Physical principles for the golf swing

Forces

Dave Tutelman  --  March 5, 2020


Let's start with what a force is.

It is a simple push or pull. What it ultimately does -- why we are interested in it -- is cause the object to change its motion. But we will get to that shortly.
 
In order to sharpen the idea what a force is, let's say a bit about what it is not.

In the first place, it is not a grab-and-push nor grab-and-pull. As this diagram shows, such an action can result in more than just one force. The forces this hand exerts include:
  • In red, the push or pull we have in mind.
  • A force we have to exert to support the weight of the object. That is the blue force the hands apply. It is upwards to prevent the object from going downward due to gravity.
  • A pair of forces -- a "torque" or "couple" -- the hands apply to keep the object oriented vertically. That is the green pair of forces.
So we have to be careful when we itemize the forces involved in any analysis, making sure that all the forces are individually accounted for. We shall see later that they can be combined for the analysis, but first they must be quantified individually.
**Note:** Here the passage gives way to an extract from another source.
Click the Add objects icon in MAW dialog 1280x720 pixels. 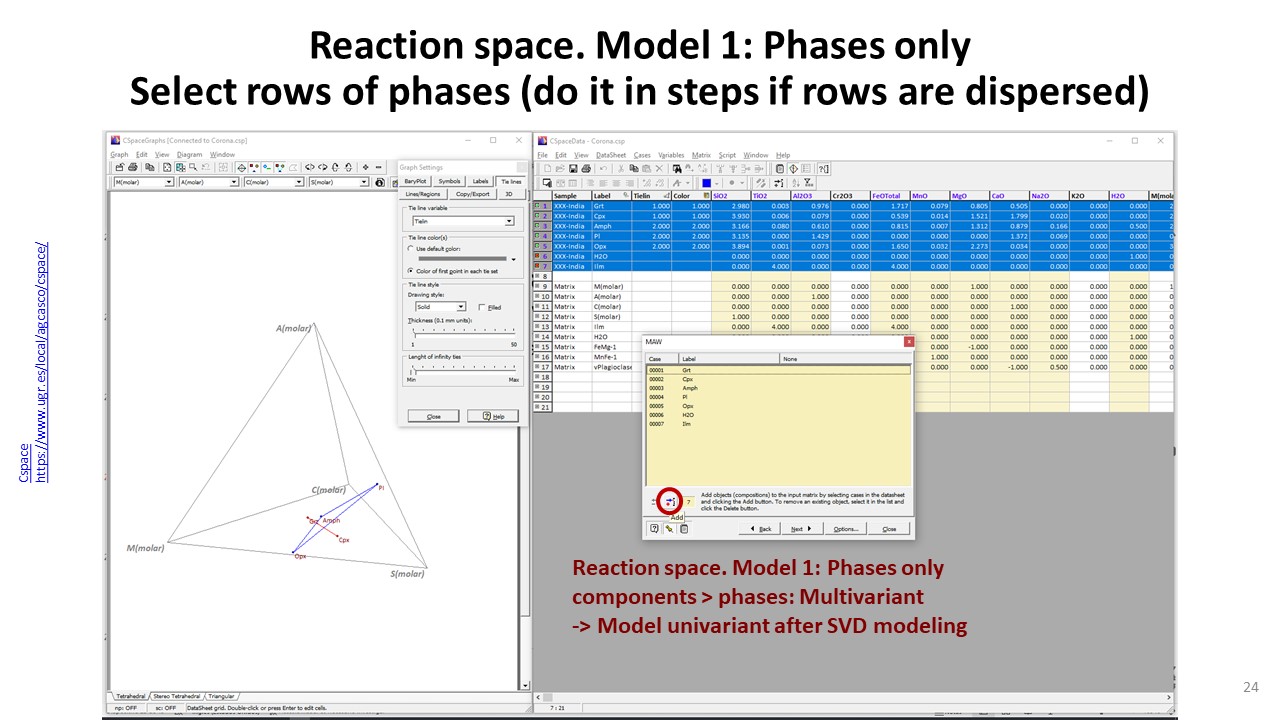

Moreover, a force is not a mass. These are often confused.

The diagram shows a pair of one kilogram masses. (You might have called them "weights", but they are really masses.) In particular:
  • The one in space is operating without gravity. So it exerts no force if it just sits there (or really floats there).
  • The one in a gravity field -- say, on earth -- does have a force exerted on it. We call that force the "weight" of the object. Once again, weight is a force, and it is not the same as mass.

OTOH, force and mass have an intimate relationship, which is completely described in Newton's second law, F=ma. In a moment, we will go into detail on that.
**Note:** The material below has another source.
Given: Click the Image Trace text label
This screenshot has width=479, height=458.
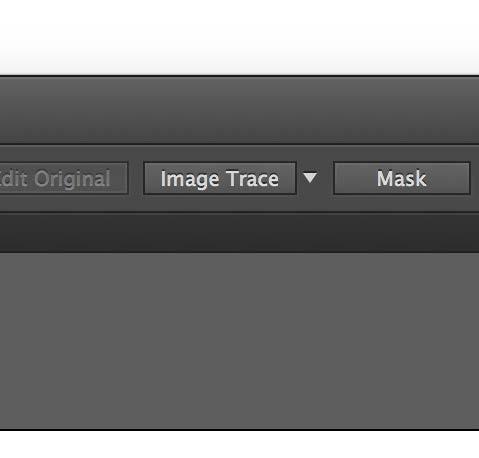Looking at the screenshot, I should pos(220,179).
Yes, I know that there is a gravitational force on masses in space. It's an unnecessary complication to include in teaching golf, a sport seldom played in space. So let's not confuse the student here.
Finally, before we dig into what forces do, let's mention what a force is mathematically.

A force is a vector.
The magnitude of the vector is the amount of force.
The direction of the vector is the direction in which the force is acting.

Since force is a vector, we can add forces together (but we have to add them as vectors) and we can resolve them into components. Both will happen a lot as we examine how a golf swing works.
 

Kinetics

Isaac Newton's greatest contribution to physics is his three laws about forces on objects. We will first look at the kinetic implications of those three laws -- that is, how forces between objects (masses) interact to move the objects. That is the substance of Newton's three laws of motion.

Later we will look at the kinematics -- just the motions themselves. We do that because it is one of the biggest problems I see when golfers or golf instructors or TV commentators discuss motion. Their confusion of acceleration, velocity, and position is serious. If you want to understand what is going on, you need a more proper understanding. Which brings us to Isaac Newton's greatest contribution to mathematics. Once Newton realized that his laws demanded a rigorous treatment of position, velocity, and acceleration, he invented a new kind of mathematics to deal with it: calculus. We will not be learning calculus here. But we will go through a bunch of examples of motion and see some patterns. If you can retain some of those notions, you will be at least partially immunized from silliness. And if you really understand the examples, you will be very well positioned to learn calculus if you choose to do so.

Newton's laws

So... Newton had three laws relating forces and motion. Let's take each in turn and look at what it really means.

Newton's first law of motion: A body in motion stays in motion at the same speed and direction (same velocity) unless acted upon by some force outside the object itself.

This is pretty simple.
  • If a body is sitting there not moving, it will continue to sit there and not move. No big surprise.
  • If a body is moving with some velocity V (remember, velocity is a vector -- both a speed and a direction), it will continue to move with that same velocity V unless a force is applied to the body.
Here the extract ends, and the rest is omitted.